We live in a community where the Amish are buying a lot of land. They sell their land in Pennsylvania for $20,000 an acre and then move to our region of Wisconsin and buy land for $5000 an acre. So I’m living amongst the yuppie Amish.

That is from Penelope Trunk.  What I find interesting is that I, as an outsider, cannot easily judge whether the Amish should be paying more for high-amenity land, or paying less for low-amenity land.  (Near high-amenity land they can trade more with wealthier people.)  You can make an argument either way that it should be obvious, except it's not.  This is the socialist calculation debate all over again — it's only through a market process that we find out where the Amish should be living.

Opinion warning signs

Robin Hanson makes a list of "Signs that your opinions function more to signal loyalty and ability than to estimate truth:"

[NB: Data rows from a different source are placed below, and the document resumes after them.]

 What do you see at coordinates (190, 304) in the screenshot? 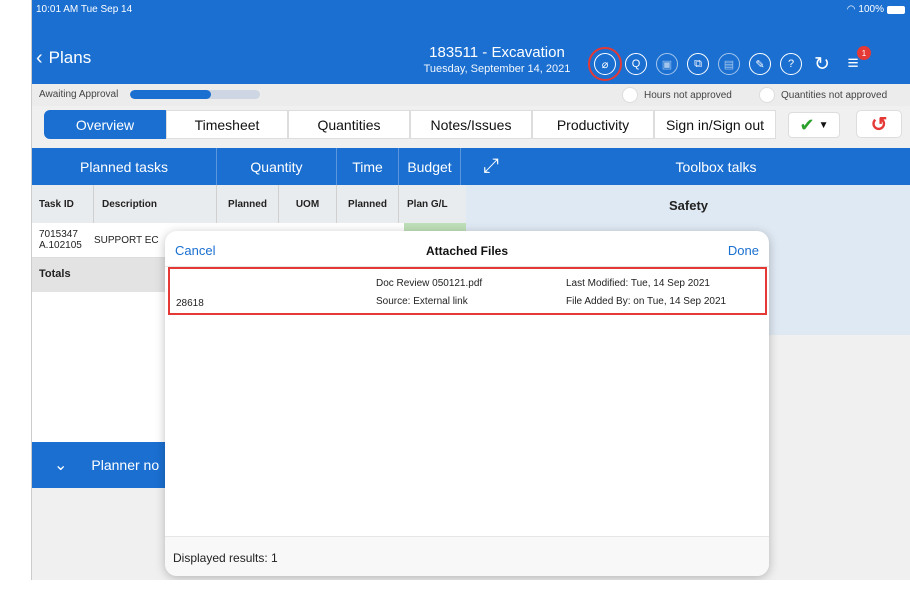
I see `file-id: 28618` at bounding box center [190, 304].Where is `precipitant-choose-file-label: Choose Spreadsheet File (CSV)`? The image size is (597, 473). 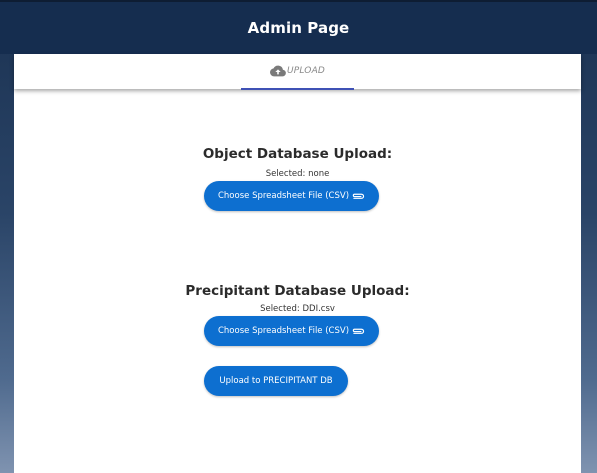
precipitant-choose-file-label: Choose Spreadsheet File (CSV) is located at coordinates (284, 331).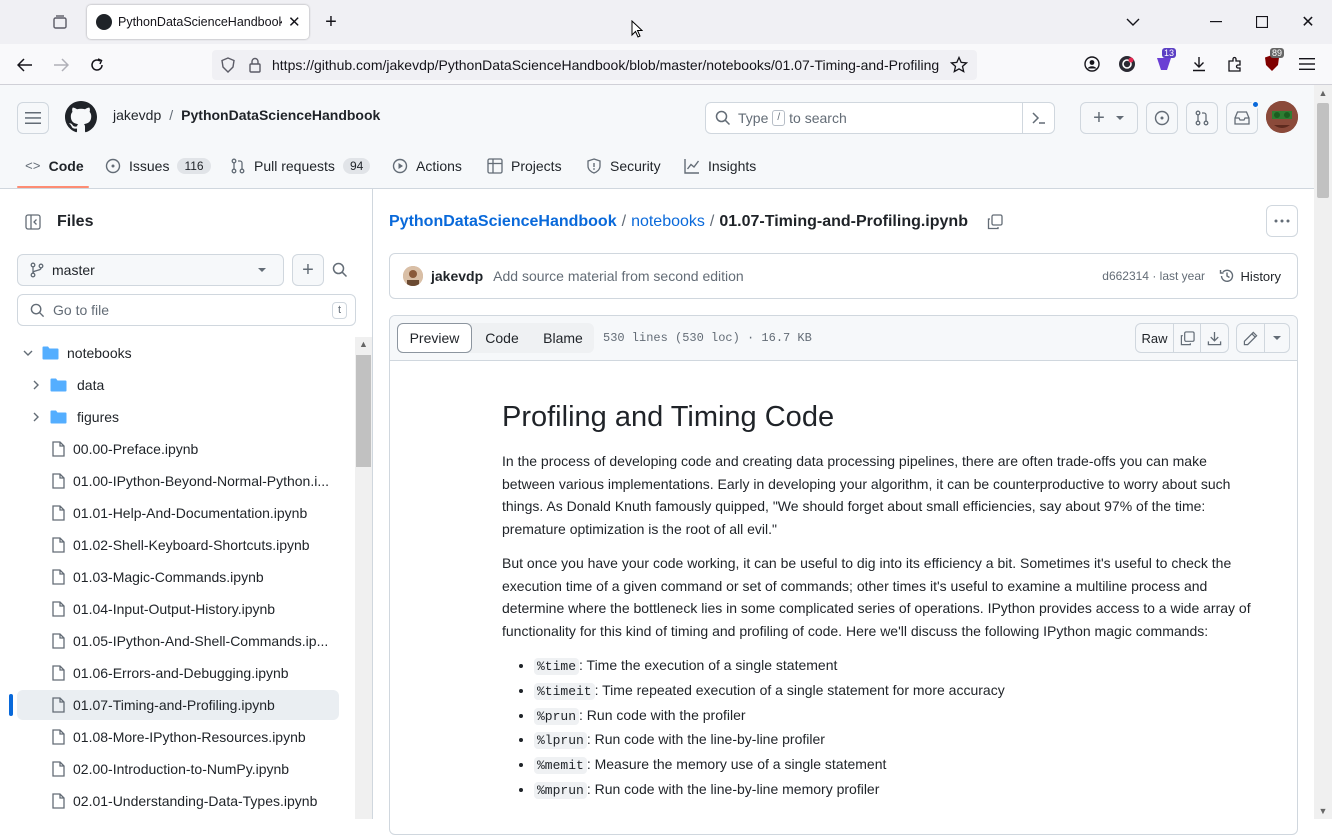  What do you see at coordinates (1251, 338) in the screenshot?
I see `edit-pencil-icon` at bounding box center [1251, 338].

  1. You find it hard to be enthusiastic for something until you know that others oppose it.
  2. You have little interest in getting clear on what exactly is the position being argued.
  3. Realizing that a topic is important and neglected doesn’t make you much interested.
  4. You have little interest in digging to bigger topics behind commonly argued topics.
  5. You are less interested in a topic when you don’t foresee being able to talk about it.
  6. You are uncomfortable taking a position near the middle of the opinion distribution.
  7. You are uncomfortable taking a position of high uncertainty about who is right.
  8. You care far more about current nearby events than similar distant or past/future events.
  9. You find it easy to conclude that those who disagree with you are insincere or stupid.
  10. You are reluctant to change your publicly stated positions in response to new info.
  11. You are reluctant to agree a rival’s claim, even if you had no prior opinion on the topic.
  12. More?

I would add: You feel uncomfortable taking a position which raises the status of the people you usually disagree with.

Strange prices at Johnny Rocket’s

Ben Daniels writes to me:

Seen at Johnny Rocket's near LACMA:

Pancakes. Delicious buttermilk pancakes, served with bacon or sausage & warm syrup.

Two pancakes 4.99  

Three pancakes 4.99

Error aside, how might we account for this?  One option is that the company wants to give the "three pancake consumers" the sense they are receiving a bargain.  I suspect, by the way, that the marginal supply cost of an extra pancake is quite small.  The extra pancake may also increase your demand for high-margin beverages.  What else might be the explanation?